Per Aaron non è una novità essere messo in dubbio. La sua è una storia di rivalsa, come quelle di tanti fenomeni entrati nella lega tra i dubbi di scout e tifosi e ne sono usciti con una giacca d’oro e un busto a Canton. Tom Brady ha alimentato il suo fuoco competitivo con il ricordo dei 198 giocatori che vennero scelti prima di lui al Draft. C’è un elemento che separa la storia di Rodgers da quella di Brady e tanti altri snobbati. A Brady nessuno ha mai promesso nulla, anzi, già al college doveva sgomitare per rubare snap al più atletico Drew Henson. Il suo draft lo ha vissuto dalla sua casa di San Mateo, con il terrore di non venire draftato e di doversi trovare un lavoro da agente assicurativo. A Rodgers era stato prospettato lo scenario dei sogni: prima scelta assoluta, quarterback della squadra del cuore. Brady, insomma, è quello che al ballo di fine anno temeva di arrivarci senza ragazza, Rodgers è quello che pensava di andarci con l’amore della sua vita e invece l’ha trovata con un altro, mentre tutta la scuola gli rideva dietro. Quella di Aaron Rodgers è una storia di umiliazione. È l’umiliazione che ha forgiato il suo carattere e il suo stile di gioco, nel bene e nel male. Da un lato gli ha bruciato dentro fino a spingerlo a diventare uno dei più forti di sempre, dall’altro ha affilato gli spigoli più acuminati del suo carattere, quelli dipinti da Tyler Dunne in un celebre pezzo uscito nel 2018, nel quale il giornalista di Bleacher Report dipingeva a tinte fosche la personalità di Rodgers. Ne veniva fuori il ritratto di una diva ipersensibile, arrogante, persino crudele con i rookie, incapace di prendersi responsabilità e, soprattutto, dotata di una capacità ineguagliabile di serbare rancore. «Nel mondo dello sport nessuno serba rancore come Rodgers » scriveva Dunne «il rancore in Rodgers non passa mai. Resta appiccicato. Cresce. Si rinforza».

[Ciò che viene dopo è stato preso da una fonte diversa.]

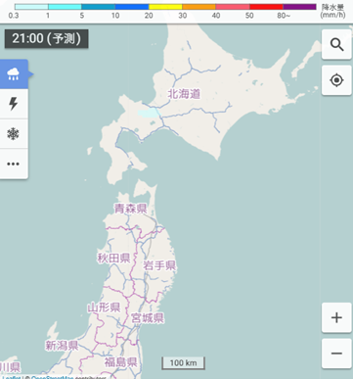Switch to the lightning bolt layer

[14, 104]
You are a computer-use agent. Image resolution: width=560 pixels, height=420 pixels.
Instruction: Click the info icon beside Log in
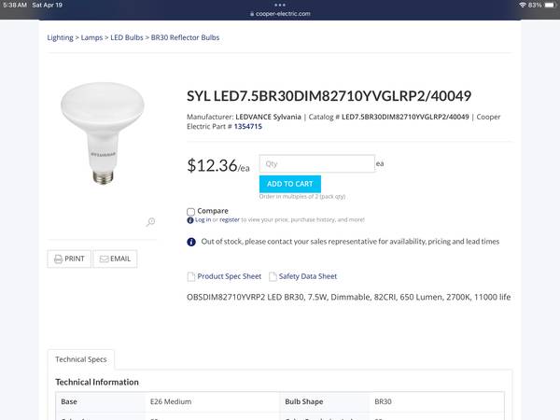point(190,220)
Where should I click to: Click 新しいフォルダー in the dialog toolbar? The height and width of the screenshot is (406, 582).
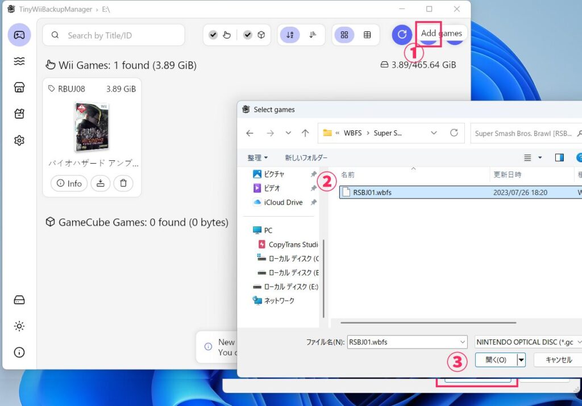coord(306,158)
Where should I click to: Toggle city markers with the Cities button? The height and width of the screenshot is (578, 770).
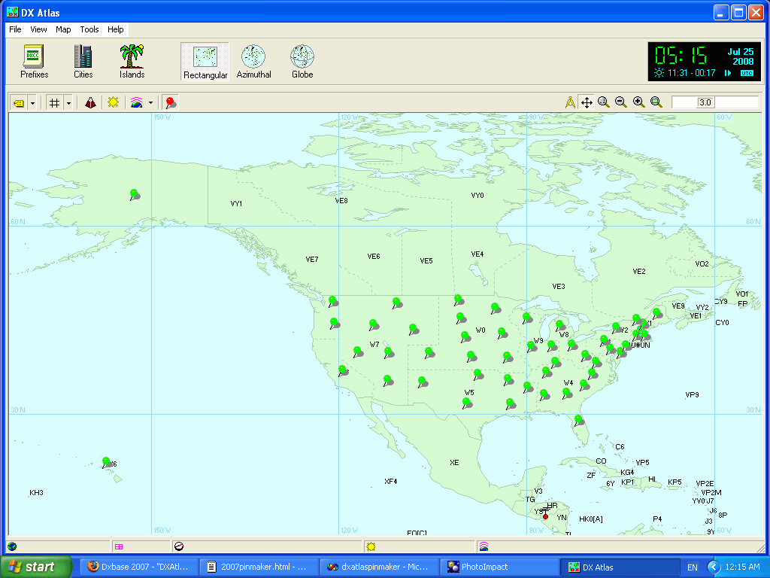click(83, 60)
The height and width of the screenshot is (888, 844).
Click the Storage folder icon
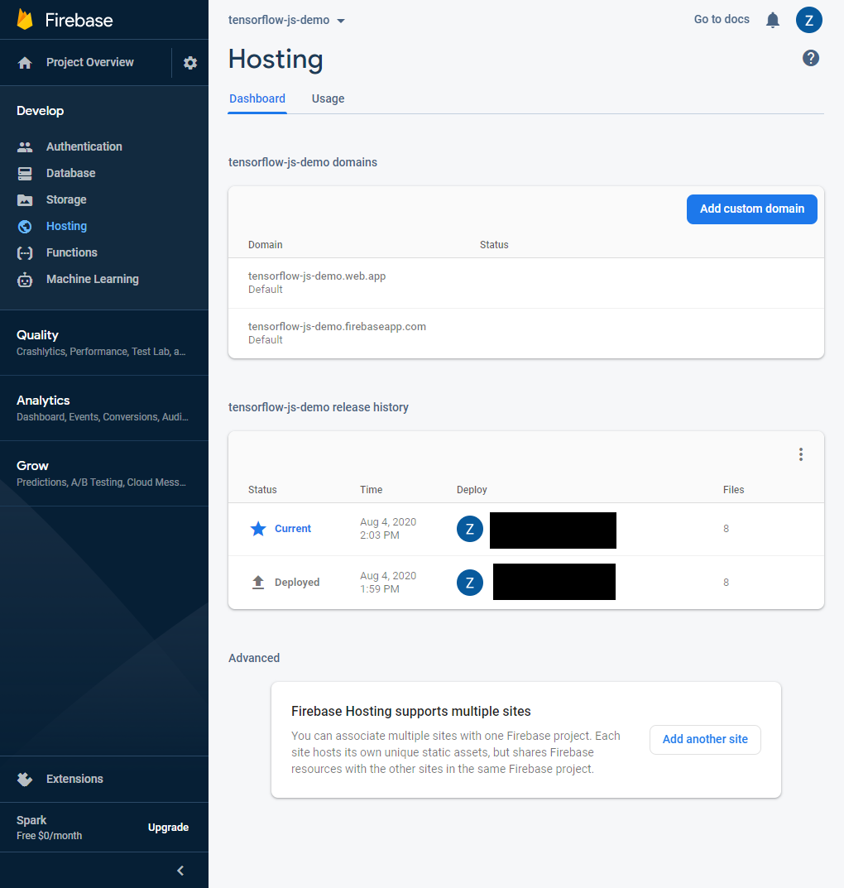point(25,199)
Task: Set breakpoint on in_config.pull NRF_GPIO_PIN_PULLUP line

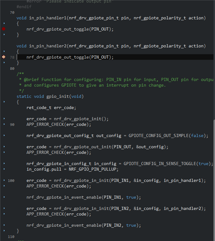Action: click(4, 169)
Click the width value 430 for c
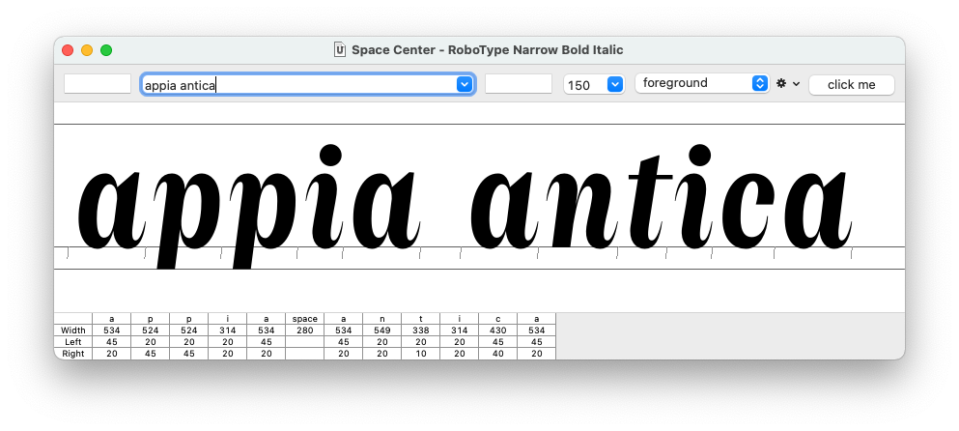This screenshot has height=431, width=959. coord(497,330)
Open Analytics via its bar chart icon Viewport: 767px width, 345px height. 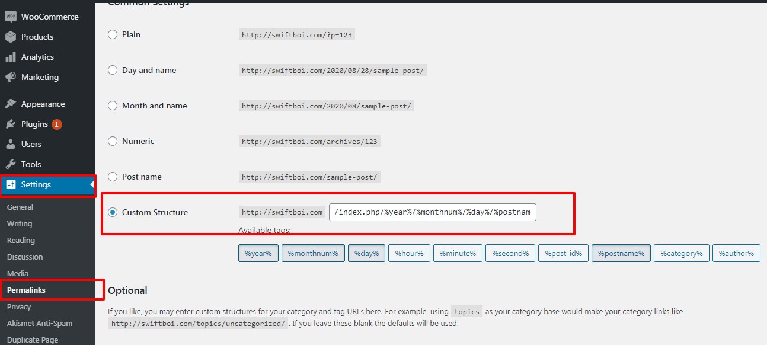pyautogui.click(x=11, y=57)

Dunne forse ha calcato troppo su questi lati negativi, ma è innegabile che Rodgers abbia un carattere particolare, e che andando a pungolarlo nell’orgoglio i Packers si siano presi un rischio enorme, quello di gettare al vento questa Super Bowl window aumentando a dismisura i risentimenti di Rodgers verso dirigenza e coaching staff. Tuttavia, c’era anche un’altra possibilità paventata, quella che Rodgers interpretasse la stagione 2020 come una sorta di revenge tour personale con cui dimostrare ai Packers di aver sbagliato ad anticipare i piani di successione. In ogni caso, tutti davano per scontato che il carburante di A-Rod sarebbe stato il rancore. Che Rodgers l’affrontasse con serenità ed entusiasmo era un pensiero che nemmeno sfiorava la testa dei più, e invece è andata proprio così.
He’s back
Il dubbio su quale versione di Rodgers avremmo visto nel 2020 è durato giusto sessanta minuti, quelli necessari al quarterback dei Packers per demolire la difesa dei Vikings nella prima uscita stagionale. Quella domenica a Minneapolis A-Rod è stato preciso e spietato come un cyborg. Una volta entrato nella “zona”, Rodgers è capace di far apparire il football molto, molto più semplice di quanto non sia in realtà. Ai suoi occhi le finestre di lancio più strette diventano larghe come le vetrate di una cattedrale gotica. Il suo braccio inserisce il pilota automatico ed inizia a rilasciare, con quell’inconfondibile motion violenta come uno schiocco di frusta, una raffica di missili che finiscono per trovare sempre e comunque le mani di un ricevitore libero. Quando Rodgers gioca come quel pomeriggio a Minneapolis, le iperboli diventano understatements. Insomma, dopo una settimana era chiaro a tutti che il bad man era tornato.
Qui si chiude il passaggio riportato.